Chapter Six: New Genres, New Reading Moves: Using Think-Alouds to Teach Students About Text Types and Text Features
Overview: When students come to the middle grades, they are introduced to text types that are new to them and they are asked to use specialized strategies that are probably unfamiliar to them. To compound that problem, we often stop teaching these strategies just when students need them most. In this chapter, you will look at the specific demands of common text types and learn how talk-backs and cued think-alouds can help students recognize and meet those demands.
Discuss:
- What genres are your students most successful at reading? What gives them difficulty?
- What aspects of the text give them difficulty?
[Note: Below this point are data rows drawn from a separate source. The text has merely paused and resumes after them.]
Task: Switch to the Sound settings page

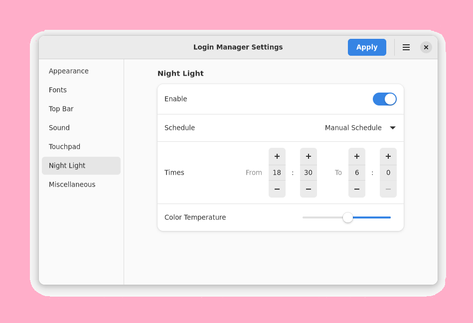Action: click(59, 128)
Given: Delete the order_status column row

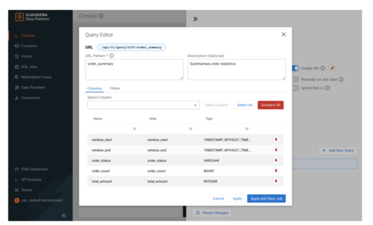Looking at the screenshot, I should (x=276, y=160).
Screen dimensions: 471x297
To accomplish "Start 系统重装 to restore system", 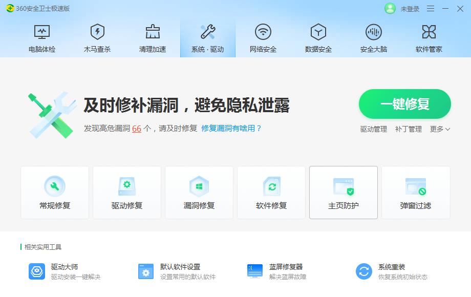I will pyautogui.click(x=363, y=270).
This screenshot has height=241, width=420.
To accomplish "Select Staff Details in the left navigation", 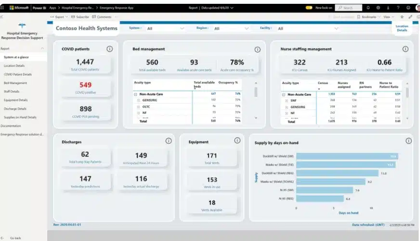I will coord(12,92).
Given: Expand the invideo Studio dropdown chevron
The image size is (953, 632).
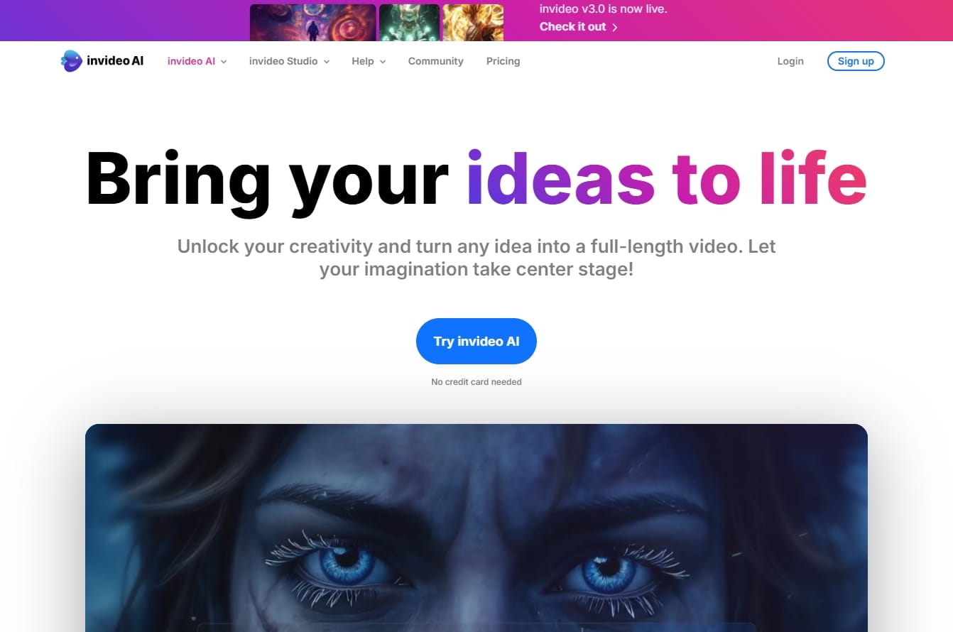Looking at the screenshot, I should (327, 62).
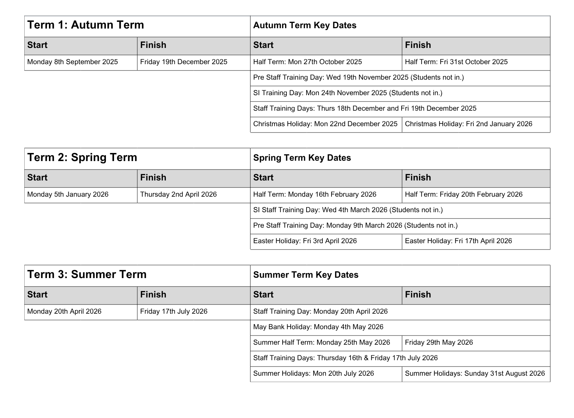
Task: Click Pre Staff Training Day 19th November row
Action: pyautogui.click(x=358, y=78)
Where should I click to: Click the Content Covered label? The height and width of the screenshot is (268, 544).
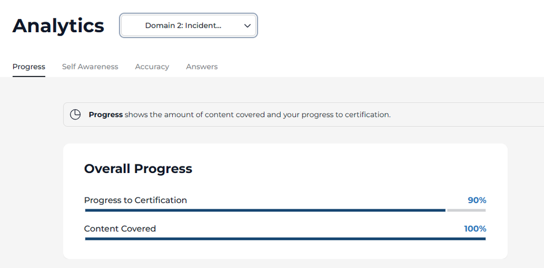pos(120,229)
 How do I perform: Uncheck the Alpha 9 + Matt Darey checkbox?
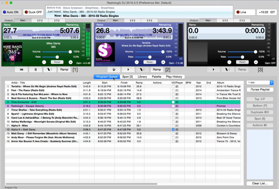coord(173,129)
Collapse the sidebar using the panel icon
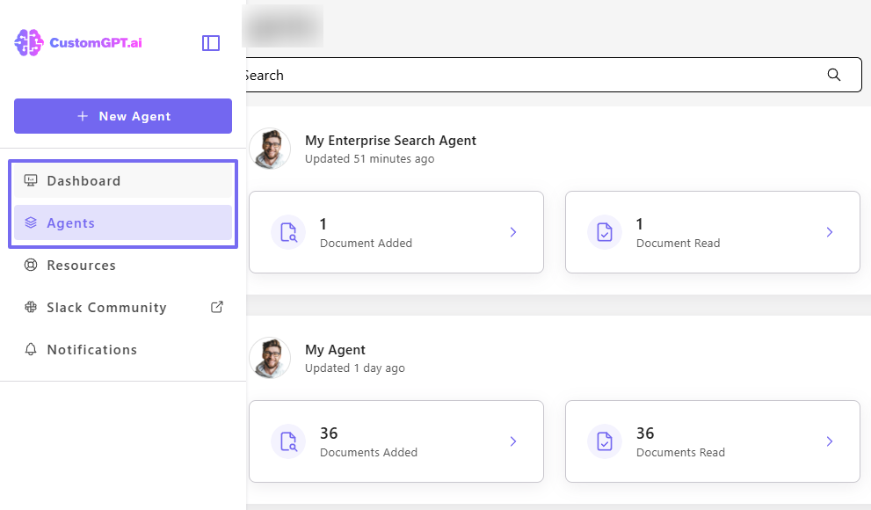 [211, 42]
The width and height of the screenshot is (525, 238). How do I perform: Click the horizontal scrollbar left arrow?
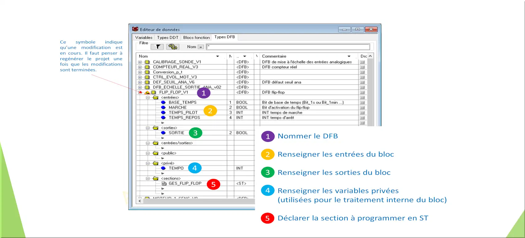coord(140,201)
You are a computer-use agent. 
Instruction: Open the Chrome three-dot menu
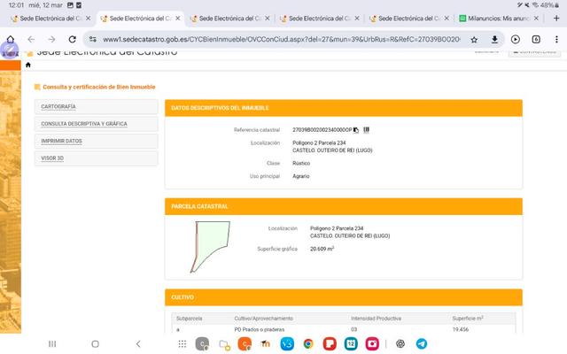coord(556,39)
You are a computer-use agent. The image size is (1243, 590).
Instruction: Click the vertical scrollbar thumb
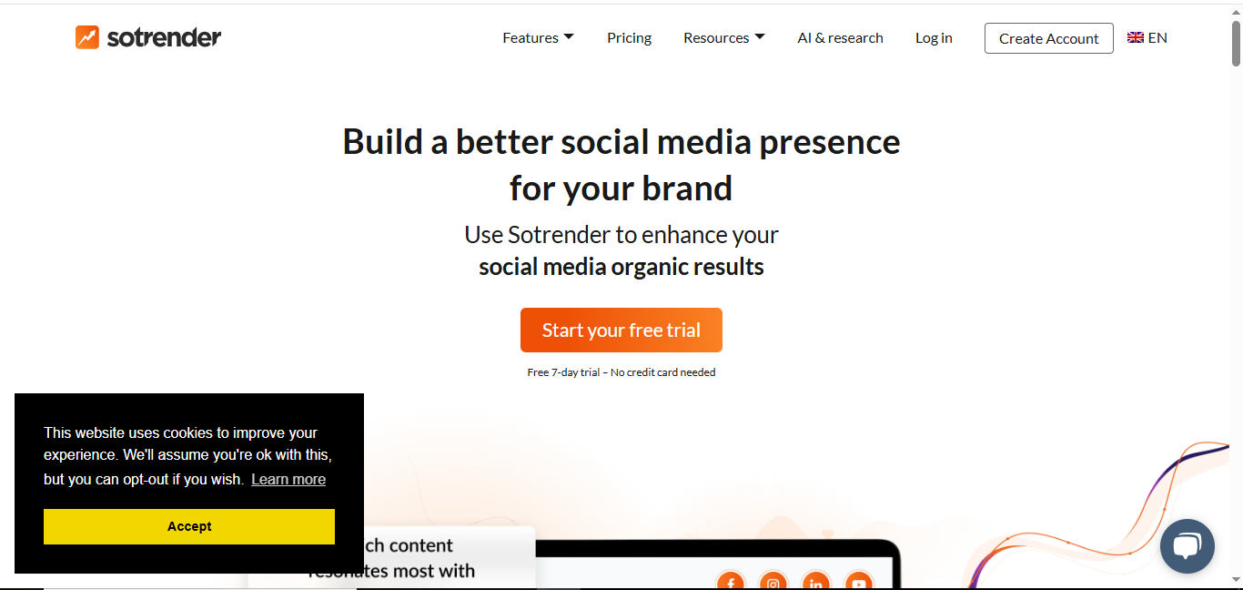pos(1236,43)
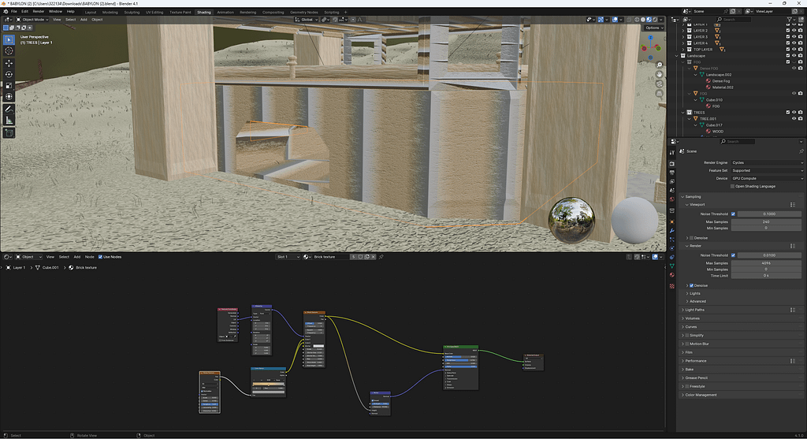Select the Move tool in viewport toolbar
The height and width of the screenshot is (439, 807).
point(9,62)
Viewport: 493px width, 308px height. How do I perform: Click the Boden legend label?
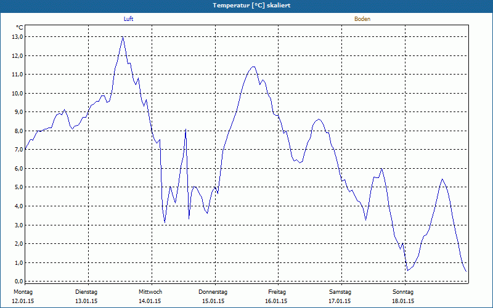click(362, 19)
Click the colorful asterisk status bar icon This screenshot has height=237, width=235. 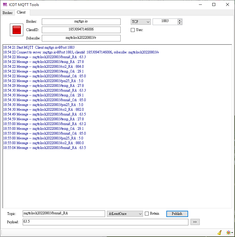pyautogui.click(x=228, y=233)
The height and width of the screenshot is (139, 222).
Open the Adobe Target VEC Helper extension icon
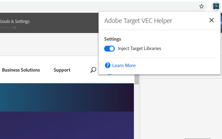tap(216, 6)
- How do you plan for genre instruction? What tools do you currently use that make genre instruction successful? How can the Inquiry Square (p. 140) help you when introducing a new genre?
Take Action:
- Review the text that you use most frequently in your classroom. What makes the text difficult? Make a list of these difficult features. Discuss with colleagues how you help students handle these difficulties using think-alouds.
- Experiment on your own to determine the expectations that particular kinds of text-types place on readers. Do think-alouds of your own so you can see what eh successful readers do to grasp the material that the less successful ones don’t do when they are reading various types of texts.
- Go to the Internet and type “Unreliable narrators” into a search engine. Learn the impact on comprehension by reading about unreliable narrators.
Chapter Seven: Making it Meaningful: Using Think-Alouds for Performance-Based Assessment
Overview: Chapter 7 shows you how think-alouds can be used as motivating, effective assessment tools. You will learn how think-alouds can be used to make a student aware of his or her strengths and to help them see their own progress.
Discuss:
- Throughout this book you have read statements by students who are frustrated, elated, and surprised by what they could and could not do as readers. Now that you have read most of this book, what have you learned about yourself as a reader? What have you learned about your students while doing think-alouds?
- How has your instruction in reading changed since you started using think-alouds? Which think-alouds have brought about revelations for your students? How are you going to use think-alouds to determine student growth?
Take Action:
- Read over: A Boon to Teaching Research on page 163. Plan how you are going to use think-alouds to assess your own teaching.
- Teach your students how to self-assess. Develop a plan so that your students can not only assess their reading, but also so that they can set goals for themselves which allow them to grow as readers.
- Reflect on the think-alouds you have used. Which think-alouds have worked for your students? Which think-alouds haven’t you used? Select three think-alouds that you have not tried and plan to use them in your instruction.
Adapted from: A Study Guide for Improving Comprehension With Think-Aloud Strategies, Scholastic, 2006.